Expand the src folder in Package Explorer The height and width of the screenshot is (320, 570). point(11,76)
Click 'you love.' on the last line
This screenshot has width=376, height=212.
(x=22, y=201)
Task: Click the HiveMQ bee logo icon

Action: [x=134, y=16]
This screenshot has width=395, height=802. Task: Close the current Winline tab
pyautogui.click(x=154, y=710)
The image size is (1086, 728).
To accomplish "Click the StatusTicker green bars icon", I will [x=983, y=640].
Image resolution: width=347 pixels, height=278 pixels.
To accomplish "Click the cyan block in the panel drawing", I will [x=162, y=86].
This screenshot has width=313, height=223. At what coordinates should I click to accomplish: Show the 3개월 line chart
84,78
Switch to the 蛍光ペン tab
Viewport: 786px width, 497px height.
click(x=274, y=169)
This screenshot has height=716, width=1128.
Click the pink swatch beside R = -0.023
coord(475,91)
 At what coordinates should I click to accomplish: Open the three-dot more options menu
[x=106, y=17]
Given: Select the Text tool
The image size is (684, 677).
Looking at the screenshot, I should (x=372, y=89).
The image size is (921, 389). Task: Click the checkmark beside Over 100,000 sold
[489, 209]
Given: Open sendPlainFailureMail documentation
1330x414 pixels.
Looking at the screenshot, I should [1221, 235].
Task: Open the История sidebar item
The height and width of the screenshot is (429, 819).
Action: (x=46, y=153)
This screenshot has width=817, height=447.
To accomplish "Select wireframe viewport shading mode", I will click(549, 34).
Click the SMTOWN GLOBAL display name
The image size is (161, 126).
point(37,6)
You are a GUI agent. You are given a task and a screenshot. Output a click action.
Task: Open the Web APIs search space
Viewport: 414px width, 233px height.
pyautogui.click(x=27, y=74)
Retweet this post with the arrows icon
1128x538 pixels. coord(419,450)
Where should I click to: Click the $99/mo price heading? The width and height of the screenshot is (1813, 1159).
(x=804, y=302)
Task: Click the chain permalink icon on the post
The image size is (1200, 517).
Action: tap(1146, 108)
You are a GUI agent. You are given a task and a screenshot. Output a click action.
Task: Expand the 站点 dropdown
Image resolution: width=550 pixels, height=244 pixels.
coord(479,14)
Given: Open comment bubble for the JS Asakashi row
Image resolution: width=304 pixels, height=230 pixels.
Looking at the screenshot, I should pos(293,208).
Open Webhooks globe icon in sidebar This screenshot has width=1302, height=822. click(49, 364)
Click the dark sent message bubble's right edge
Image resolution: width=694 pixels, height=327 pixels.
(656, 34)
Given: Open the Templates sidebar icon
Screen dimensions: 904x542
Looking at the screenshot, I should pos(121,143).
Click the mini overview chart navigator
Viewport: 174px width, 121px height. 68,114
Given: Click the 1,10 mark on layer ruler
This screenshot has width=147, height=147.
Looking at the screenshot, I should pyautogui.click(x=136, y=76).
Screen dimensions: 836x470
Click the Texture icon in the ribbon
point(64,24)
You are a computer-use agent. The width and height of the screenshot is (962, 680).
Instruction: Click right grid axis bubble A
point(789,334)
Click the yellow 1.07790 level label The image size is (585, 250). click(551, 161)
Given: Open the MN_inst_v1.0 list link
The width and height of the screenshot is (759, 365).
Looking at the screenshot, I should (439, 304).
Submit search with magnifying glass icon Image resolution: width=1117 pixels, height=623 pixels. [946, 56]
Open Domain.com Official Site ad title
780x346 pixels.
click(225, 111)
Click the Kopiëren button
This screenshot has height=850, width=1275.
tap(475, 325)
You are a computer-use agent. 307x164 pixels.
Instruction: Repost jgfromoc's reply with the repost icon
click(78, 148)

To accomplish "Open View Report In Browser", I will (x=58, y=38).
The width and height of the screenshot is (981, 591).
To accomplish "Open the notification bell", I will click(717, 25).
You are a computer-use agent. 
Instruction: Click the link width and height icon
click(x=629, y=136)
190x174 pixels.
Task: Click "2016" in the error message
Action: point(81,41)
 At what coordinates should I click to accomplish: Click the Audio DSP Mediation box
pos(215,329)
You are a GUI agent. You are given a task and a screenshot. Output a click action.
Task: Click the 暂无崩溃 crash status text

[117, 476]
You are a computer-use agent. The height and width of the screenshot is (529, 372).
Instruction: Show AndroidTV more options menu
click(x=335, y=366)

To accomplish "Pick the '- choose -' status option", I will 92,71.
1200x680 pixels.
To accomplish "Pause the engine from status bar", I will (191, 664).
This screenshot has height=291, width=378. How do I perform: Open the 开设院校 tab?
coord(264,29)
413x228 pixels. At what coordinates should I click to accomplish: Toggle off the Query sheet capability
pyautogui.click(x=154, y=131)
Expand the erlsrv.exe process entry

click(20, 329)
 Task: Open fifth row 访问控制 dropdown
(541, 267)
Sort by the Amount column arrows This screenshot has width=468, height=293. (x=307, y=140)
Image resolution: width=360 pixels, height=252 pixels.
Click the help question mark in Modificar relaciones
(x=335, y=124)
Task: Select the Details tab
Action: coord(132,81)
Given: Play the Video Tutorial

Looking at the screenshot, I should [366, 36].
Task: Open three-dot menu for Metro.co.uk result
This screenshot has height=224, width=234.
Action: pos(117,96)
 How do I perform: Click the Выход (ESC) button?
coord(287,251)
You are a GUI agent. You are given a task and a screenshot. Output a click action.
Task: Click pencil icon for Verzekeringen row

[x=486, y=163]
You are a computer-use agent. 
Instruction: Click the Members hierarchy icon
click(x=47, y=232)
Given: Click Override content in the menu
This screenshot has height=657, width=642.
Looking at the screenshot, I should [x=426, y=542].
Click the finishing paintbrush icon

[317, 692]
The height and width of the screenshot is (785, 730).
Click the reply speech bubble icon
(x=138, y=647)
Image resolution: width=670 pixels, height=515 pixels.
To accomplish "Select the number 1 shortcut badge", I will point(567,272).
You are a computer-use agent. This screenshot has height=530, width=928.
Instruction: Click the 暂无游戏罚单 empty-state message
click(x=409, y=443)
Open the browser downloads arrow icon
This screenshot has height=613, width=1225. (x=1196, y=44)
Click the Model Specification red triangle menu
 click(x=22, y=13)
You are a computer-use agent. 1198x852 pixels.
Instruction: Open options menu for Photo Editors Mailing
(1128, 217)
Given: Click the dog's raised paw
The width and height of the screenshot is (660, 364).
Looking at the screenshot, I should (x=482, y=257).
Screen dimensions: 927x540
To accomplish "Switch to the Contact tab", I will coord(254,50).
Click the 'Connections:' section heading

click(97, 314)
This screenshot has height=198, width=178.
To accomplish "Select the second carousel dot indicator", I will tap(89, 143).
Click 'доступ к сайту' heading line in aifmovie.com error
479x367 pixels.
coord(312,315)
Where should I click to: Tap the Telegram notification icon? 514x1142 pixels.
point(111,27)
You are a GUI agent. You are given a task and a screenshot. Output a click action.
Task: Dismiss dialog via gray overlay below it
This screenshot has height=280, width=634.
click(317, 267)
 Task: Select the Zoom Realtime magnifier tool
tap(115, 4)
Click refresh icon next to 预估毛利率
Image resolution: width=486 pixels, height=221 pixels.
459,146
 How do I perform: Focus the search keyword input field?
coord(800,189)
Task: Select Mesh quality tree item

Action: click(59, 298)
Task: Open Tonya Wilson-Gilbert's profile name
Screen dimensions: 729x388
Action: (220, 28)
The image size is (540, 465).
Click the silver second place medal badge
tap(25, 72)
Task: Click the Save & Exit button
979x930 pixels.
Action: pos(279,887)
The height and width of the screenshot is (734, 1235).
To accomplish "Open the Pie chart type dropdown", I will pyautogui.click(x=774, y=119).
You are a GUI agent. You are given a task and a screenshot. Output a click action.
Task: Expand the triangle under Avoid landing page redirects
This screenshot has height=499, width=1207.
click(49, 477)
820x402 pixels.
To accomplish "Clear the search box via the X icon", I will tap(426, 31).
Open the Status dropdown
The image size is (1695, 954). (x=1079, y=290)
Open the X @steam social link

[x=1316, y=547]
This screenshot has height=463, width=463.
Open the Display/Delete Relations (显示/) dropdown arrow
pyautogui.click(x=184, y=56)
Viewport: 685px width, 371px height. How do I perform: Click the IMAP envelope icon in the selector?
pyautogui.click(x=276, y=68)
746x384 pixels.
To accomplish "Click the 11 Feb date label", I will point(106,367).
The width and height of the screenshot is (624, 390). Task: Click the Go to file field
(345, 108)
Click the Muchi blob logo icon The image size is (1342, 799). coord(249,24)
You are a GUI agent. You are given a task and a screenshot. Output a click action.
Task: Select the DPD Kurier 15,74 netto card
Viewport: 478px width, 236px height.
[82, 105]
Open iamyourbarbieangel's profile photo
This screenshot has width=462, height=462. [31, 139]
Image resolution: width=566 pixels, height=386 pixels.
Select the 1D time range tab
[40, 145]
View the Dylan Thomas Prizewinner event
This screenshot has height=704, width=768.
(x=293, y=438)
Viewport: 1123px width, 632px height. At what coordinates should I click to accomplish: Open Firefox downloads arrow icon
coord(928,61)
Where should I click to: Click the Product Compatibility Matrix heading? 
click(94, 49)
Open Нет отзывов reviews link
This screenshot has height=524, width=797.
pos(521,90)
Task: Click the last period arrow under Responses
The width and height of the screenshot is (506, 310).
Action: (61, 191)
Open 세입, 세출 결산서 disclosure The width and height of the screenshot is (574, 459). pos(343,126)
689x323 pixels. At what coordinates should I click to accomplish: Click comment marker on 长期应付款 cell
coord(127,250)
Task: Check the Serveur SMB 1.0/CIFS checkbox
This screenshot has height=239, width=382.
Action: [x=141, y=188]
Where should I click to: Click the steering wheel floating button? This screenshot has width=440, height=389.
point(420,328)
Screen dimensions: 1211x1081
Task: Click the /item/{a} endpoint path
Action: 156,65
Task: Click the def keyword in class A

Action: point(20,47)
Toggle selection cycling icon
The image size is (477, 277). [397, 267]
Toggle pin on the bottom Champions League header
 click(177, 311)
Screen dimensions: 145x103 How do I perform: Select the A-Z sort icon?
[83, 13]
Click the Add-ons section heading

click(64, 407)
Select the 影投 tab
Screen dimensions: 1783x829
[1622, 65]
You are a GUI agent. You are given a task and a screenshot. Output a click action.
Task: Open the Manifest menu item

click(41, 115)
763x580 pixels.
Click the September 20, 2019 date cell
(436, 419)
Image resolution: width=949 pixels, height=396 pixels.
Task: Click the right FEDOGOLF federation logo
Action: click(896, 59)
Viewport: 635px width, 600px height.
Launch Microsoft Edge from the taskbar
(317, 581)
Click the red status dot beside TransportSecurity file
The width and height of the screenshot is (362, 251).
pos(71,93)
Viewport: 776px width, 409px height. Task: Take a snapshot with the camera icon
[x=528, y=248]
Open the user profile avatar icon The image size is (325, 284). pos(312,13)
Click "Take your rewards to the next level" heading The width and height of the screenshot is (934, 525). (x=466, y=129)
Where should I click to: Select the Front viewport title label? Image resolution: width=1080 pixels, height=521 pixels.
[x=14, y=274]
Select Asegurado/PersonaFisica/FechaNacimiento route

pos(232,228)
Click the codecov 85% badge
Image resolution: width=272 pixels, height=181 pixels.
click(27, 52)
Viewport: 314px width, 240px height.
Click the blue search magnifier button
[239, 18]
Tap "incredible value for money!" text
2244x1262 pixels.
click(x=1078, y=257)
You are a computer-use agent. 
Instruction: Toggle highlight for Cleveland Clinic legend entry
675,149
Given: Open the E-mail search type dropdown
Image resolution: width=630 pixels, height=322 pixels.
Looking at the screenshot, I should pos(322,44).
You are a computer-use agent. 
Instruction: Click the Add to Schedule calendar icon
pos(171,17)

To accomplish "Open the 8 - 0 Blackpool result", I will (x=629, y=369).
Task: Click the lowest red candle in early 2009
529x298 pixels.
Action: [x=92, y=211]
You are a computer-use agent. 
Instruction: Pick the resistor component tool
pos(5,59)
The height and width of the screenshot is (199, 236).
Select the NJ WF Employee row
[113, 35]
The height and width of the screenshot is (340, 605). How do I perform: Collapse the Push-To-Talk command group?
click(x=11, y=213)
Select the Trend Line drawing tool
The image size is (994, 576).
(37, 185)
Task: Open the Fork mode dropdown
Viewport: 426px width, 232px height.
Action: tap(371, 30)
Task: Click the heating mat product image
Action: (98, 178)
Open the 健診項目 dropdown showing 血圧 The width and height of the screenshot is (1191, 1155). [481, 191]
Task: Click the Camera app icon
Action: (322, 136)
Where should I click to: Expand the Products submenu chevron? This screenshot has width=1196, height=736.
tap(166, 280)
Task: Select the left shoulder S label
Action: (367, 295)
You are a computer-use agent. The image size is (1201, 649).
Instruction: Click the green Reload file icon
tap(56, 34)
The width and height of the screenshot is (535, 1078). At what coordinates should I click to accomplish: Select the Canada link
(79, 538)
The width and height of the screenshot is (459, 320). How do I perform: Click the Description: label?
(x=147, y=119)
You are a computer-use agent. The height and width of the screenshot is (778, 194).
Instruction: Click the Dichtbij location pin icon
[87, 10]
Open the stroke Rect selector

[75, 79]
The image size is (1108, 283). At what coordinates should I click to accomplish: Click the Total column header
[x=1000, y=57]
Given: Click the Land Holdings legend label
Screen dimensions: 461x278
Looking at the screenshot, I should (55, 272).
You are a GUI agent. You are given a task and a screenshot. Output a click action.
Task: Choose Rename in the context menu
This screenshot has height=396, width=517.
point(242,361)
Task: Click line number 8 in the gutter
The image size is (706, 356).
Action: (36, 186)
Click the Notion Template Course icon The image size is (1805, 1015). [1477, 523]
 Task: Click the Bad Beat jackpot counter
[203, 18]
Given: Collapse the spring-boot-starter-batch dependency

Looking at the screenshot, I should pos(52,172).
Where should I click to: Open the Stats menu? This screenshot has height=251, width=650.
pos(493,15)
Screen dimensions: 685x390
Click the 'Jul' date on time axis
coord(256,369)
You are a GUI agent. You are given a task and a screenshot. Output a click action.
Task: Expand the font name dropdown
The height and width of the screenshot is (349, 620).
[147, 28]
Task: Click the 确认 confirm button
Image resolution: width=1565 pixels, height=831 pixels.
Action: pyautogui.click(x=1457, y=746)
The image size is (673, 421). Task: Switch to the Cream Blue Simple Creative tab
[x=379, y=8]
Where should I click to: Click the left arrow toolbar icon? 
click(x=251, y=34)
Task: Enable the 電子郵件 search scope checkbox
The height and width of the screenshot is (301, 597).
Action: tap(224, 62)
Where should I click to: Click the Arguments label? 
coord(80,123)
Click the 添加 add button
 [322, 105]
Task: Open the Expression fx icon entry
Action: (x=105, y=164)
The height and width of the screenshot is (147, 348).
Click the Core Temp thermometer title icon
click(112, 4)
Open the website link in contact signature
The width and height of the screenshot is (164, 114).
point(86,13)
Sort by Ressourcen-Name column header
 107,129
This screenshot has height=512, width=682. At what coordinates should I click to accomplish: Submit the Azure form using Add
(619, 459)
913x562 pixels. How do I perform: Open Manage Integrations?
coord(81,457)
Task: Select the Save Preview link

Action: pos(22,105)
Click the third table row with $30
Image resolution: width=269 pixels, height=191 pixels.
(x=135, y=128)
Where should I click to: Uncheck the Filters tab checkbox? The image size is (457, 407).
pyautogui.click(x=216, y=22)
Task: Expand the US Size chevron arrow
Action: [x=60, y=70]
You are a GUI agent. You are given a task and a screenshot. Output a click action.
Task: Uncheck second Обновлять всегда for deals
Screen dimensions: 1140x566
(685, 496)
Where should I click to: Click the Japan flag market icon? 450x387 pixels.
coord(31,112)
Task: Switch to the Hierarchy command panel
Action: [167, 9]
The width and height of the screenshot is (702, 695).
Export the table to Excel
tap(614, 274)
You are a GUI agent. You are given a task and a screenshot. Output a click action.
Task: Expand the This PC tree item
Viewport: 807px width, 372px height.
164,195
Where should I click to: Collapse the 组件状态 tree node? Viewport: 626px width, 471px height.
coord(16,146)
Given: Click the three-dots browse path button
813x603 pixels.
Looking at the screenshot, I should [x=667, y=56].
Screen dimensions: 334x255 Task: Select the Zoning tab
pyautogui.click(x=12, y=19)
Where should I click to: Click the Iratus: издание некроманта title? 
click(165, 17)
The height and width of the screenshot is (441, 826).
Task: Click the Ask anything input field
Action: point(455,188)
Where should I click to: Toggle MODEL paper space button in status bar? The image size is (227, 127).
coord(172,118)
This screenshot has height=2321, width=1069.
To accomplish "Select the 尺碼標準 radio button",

= = = = = = =

Task item:
In the records above, find every line with the word "under" and copy it.

Solution to this task:
Task: Expand the triangle under Avoid landing page redirects
Task: Click the last period arrow under Responses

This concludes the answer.